Scénographe pour soirées décalées, Alessia Guidoboni à la tête du Fedra Studio nous explique comment la fête est devenue le nouveau moyen de se distinguer, de marquer les esprits à coups de concepts de folie.
Depuis toujours, la fête se définit par la danse, le chant, l’excès de bouffe et d’alcool. Sauf qu’aujourd’hui, plus encore qu’hier, les bamboulas et autres fiestas doivent rompre avec l’ordinaire, le quotidien, la banalité, d’où cette idée de sacralité évoquée par Alessia Guidoboni, architecte et scénographe sous le nom de Fedra Studio : « Une soirée, pour fonctionner, doit fabriquer du sacré, pas au sens religieux, mais au sens d’enchantement. Elle doit être attendue et proposer un voyage vers un ailleurs, même si elle est composée d’ingrédients très simples, voire basiques. Pour créer du sacré, il faut une scénographie, des accoutrements différents, des surprises, de la transgression ou de la régression en jouant avec les interdits, qu’on soit dans une soirée à la maison, un mariage ou une fête corporate. »
Alors que dans notre société hyper connectée, tout est virtuellement accessible et se normalise, le carton d’invitation est l’un des derniers bastions où fantasmes, portes closes et vitres teintées font encore rêver…
Connue pour ses mises en scène aussi pensées que décalées, cette architecte milanaise a fait ses armes pendant 10 ans chez les plus grands (Villa Eugénie et Thierry Boutemy notamment) avant de se lancer à son compte. Son talent ? Traduire un univers en saveurs, en matières, en textures, en odeurs et en lumière. De la mise en scène durable et éthique conjuguée à un sens pointu de l’esthétique. Un vrai savoir-faire traduit en événements festifs et conceptuels, en étude de tendances, en direction artistique, en aménagement et décoration d’intérieur, en communication et en création d’identités. Son leitmotiv : jouer sur les symboliques, détourner les codes et les rituels sociaux, développer de nouvelles pratiques de réjouissances capables de provoquer des électrochocs, d’éveiller la curiosité, de stimuler la réflexion, de transmettre un message (éco-conscient souvent)…
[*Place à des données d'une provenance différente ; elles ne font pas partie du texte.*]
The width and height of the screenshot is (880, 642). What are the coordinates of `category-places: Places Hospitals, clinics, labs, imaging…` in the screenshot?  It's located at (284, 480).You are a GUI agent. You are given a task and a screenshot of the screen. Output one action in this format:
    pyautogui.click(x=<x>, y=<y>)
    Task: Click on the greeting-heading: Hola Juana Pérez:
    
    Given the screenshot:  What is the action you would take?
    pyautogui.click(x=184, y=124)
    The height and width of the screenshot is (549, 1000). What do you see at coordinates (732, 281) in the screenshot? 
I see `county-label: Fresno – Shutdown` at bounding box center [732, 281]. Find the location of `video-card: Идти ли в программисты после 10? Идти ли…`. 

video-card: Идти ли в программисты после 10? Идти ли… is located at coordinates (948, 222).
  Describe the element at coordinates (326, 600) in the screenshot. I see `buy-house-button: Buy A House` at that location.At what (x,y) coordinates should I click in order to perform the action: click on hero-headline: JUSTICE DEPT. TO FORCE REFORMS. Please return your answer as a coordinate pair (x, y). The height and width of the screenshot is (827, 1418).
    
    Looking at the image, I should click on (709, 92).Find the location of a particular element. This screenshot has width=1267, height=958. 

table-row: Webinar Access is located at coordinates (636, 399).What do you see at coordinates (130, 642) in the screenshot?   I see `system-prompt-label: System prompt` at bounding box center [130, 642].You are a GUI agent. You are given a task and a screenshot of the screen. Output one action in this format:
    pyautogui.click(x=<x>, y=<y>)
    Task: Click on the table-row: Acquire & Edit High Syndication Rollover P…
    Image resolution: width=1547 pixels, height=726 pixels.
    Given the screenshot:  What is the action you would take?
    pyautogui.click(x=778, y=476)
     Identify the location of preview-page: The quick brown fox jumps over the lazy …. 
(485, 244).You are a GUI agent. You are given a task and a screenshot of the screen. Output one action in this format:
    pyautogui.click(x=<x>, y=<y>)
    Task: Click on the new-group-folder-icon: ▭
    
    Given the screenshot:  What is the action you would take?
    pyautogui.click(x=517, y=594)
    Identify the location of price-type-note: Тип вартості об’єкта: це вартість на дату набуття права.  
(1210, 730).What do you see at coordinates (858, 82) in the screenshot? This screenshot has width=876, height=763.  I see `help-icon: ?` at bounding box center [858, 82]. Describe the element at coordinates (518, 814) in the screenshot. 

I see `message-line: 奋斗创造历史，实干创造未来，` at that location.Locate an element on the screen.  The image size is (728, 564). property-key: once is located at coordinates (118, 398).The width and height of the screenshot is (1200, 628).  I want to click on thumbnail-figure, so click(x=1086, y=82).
À sa fête comme à sa table, le convive devient acteur d’une histoire qui s’adresse à ses cinq sens, à sa mémoire et à ses émotions comme lors de sa dernière réalisation en tandem avec Melody Gœthals : une fête d’anniversaire dans une grande maison ixelloise dont le thème était les rites païens. « Le client m’a envoyé une liste de mots clés : Pasolini, Grèce, mythologie, rites primitifs, boue, paille… Je réalise alors un moodboard avec des photos d’inspirations dénichées sur Ecosia. Pinterest, c’est trop propre, ça tue ma créativité ! Quand les concepts sont validés, je vais acheter tout ce dont j’ai besoin pour réaliser la scéno. »
Alessia a de belles idées et les moyens (même avec un budget restreint) de les réaliser comme de mettre du blanc de meudon sur les fenêtres d’une maison pour y écrire les extraits de l’Iliade, planter des bougies allumées dans des fruits et légumes posés bruts sur une table nappée, faire pendre le pain et les raisins du plafond, recouvrir le sol d’un tapis de paillettes et les murs d’aluminium scarifié, faire des natures mortes avec des fleurs presque fanées… Du cocktail au dîner, cette jolie Italienne utilise l’aliment comme un élément de déco à part entière mais aussi un joli outil de questionnement sur la façon dont on vit et se nourrit.
« Bousculer les gens avec des mises en scène décalées et percutantes les font réfléchir d’abord, les poussent à lâcher prise ensuite. Plus folle sera l’atmosphère, plus déjantée sera la fête », nous dit-elle. Réservées pendant longtemps aux cliques d’artistes branchés dans des ateliers désaffectés, les fêtes conceptuelles et leurs univers prise de tête n’ont jamais eu autant de succès. «Aujourd’hui, les gens ont besoin de surprendre et d’être surpris. Il ne suffit plus de louer des chaises, un DJ et des boules à facettes pour faire vibrer. Il faut un concept fort et percutant », conclut cette reine de l’éphémère.